------ DATA SHOWN

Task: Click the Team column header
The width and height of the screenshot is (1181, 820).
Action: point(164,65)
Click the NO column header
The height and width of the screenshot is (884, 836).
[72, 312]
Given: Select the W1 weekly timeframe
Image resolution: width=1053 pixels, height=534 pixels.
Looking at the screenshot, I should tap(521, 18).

------------
------ DATA SHOWN

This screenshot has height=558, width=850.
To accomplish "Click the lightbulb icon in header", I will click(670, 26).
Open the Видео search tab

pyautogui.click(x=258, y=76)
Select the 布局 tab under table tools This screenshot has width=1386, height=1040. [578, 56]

------------

**WHAT YOU NEED TO DO**. Could you transcribe the entries above word for word, from the line with "This screenshot has height=558, width=850." down to the line with "Select the 布局", keeping both?

**ANSWER TO THIS EXERCISE**.
This screenshot has height=558, width=850.
To accomplish "Click the lightbulb icon in header", I will click(670, 26).
Open the Видео search tab

pyautogui.click(x=258, y=76)
Select the 布局 tab under table tools This screenshot has width=1386, height=1040. [578, 56]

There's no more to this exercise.